● Document section
[Start of Attachment]
Thursday, 27 August 2020

What Now

 What's that step you take when gripped by grief

What do you do when you alight by Hopeless Town?

What do you do when you are on knees?

Unable to get up, unable to move on, 

Unable to reason, 

Unable to eat not for lack of appetite 

But for lack of food 

What do you do?

You are sick - you've been sick

where is redemption that they often promise people like?

or was your name struck off the list?

What now?

Saturday, 15 August 2020

Tiny Dreamless World

 The tide, the slow ebb of sorrow 

Advanced upon us appearing as if swift 

Yet the signs were clear in the distance 

And our hopes in better tomorrow

Saw us ignore what was in plain sight 

We drunk...no we gulped our little water 

Obstinate in our refusal to accept reality 

And then it caught up with us 

Exploding on our faces like a big bang 

Splitting our dream into tiny dreamless world 

Tiny formless and desolate worlds 

And there is no whisper of the gods and angels 

Speaking life into it 

 


Saturday, 8 August 2020

The Talkers

They have an endless well of stories

Upon which they draw,

Take a sip and regale another tale

I envy them

 

I envy how they easily strike a conversation

And it is with a person they just met!

And then they talk and talk

When you think it’s over, they start again

 

And they laugh! By God they laugh

How are they capable of telling jokes?

And tell more stories

From sunrise till sunset

 

And they will be at it again tomorrow

Talking as though they last met last decades ago

Where do they get fresh stories?

Where do they purchase them?

 

As for me, I struggle beyond the greetings

I am have no well to draw stories

Although sometimes I have one for insults

And as you know, these cannot be repeated

 

Sometimes I do not want to hear stories

I want to live in my silent world

Stuck not knowing a thing about that person

For gripping stories often involve other people

Thursday, 23 July 2020

A Cow’s Leg Breaks



As darkness impalpably encroached the land, so did the cold. Scared of my transgression, which I was sure there was no way out except death, I hid behind a bush quite determinedly. It had been a fine afternoon until a cow sneaked into our farm, and began nibbling at the maize shoots that had just sprouted. I broke its leg.
[End of Attachment]
● Work order
Write the next few sentences of the story above about the cow's broken leg, starting right after its last line.

● Input data
[Start of Attachment]
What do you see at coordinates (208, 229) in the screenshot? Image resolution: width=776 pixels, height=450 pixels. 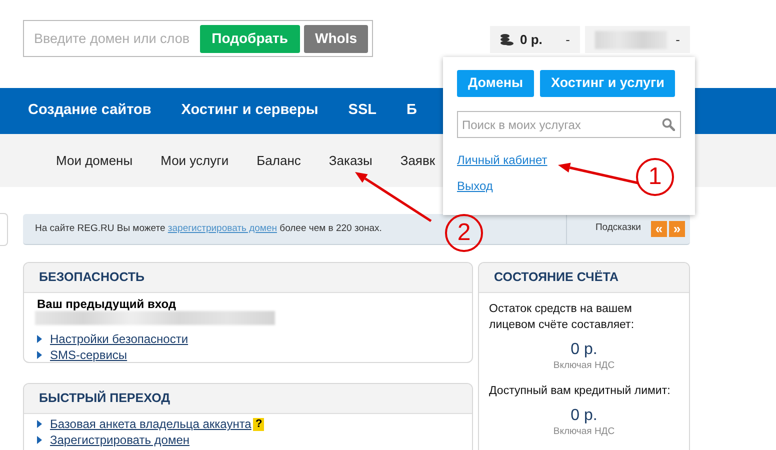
[End of Attachment]
[Start of Attachment]
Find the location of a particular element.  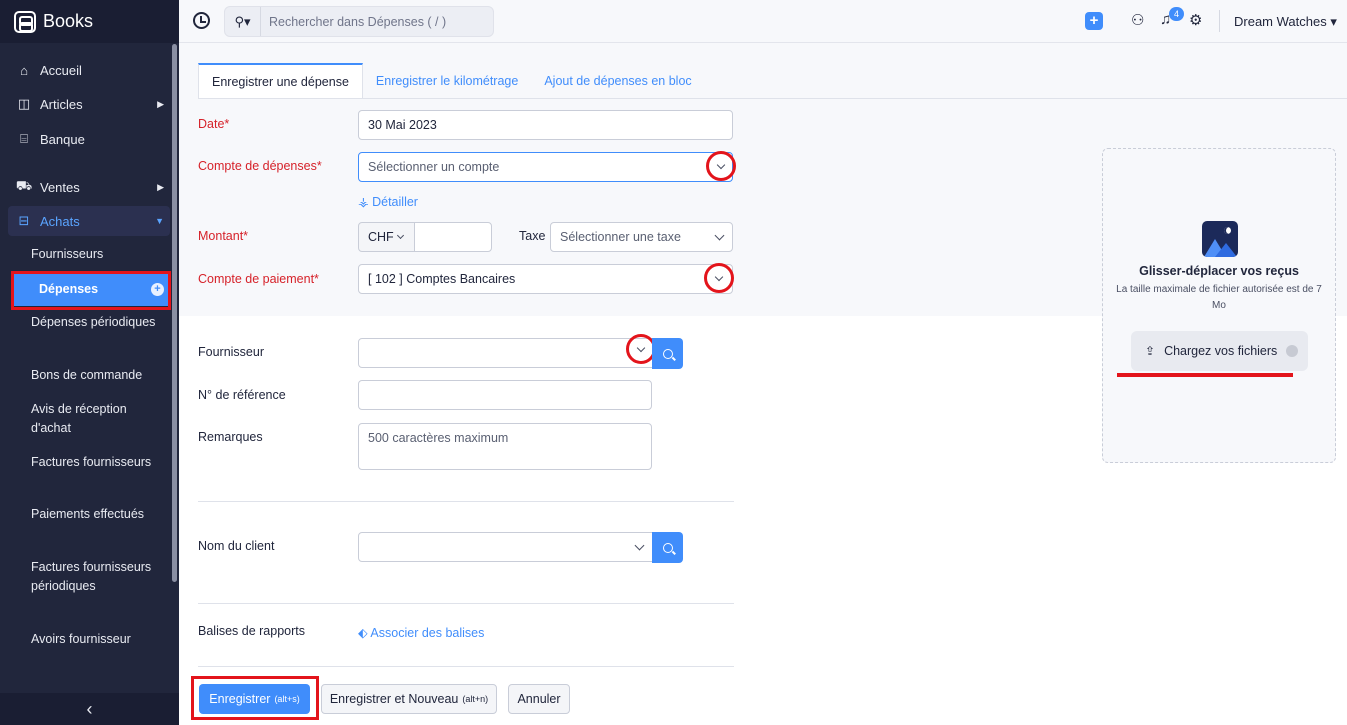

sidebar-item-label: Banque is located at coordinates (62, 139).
[End of Attachment]
● Output below
After the errant cow had been spotted, my sister and I went to drive it away. Just like all animals, cows are incredibly stupid and forget where or how they gained entry into a location. As a young boy with slightly above average intelligence, there was simply no way I could go an extra mile and drive an animal through gates, back to where it was. That would take a significant chunk off my idling time. As a result, my mantra was ‘you will go through where you came through!’

With characteristic vengeance, I uttered to the animal as we drove it off the farm:

“I will break your leg today!”

And break I did. I picked a rather large stone and hurled at the cow. We heard a cracking sound and the cow lay crumbled like a pack cards, and then lay still. We prodded it with sticks and it would not budge. It did try to rise but could not. It was such a grave sin that would not be bought with silence, and my sister quickly went to report me. I was at my wits end, not that I had any wits, but the little I had. There was no defense. You couldn’t just say ‘I didn’t know it could break its leg.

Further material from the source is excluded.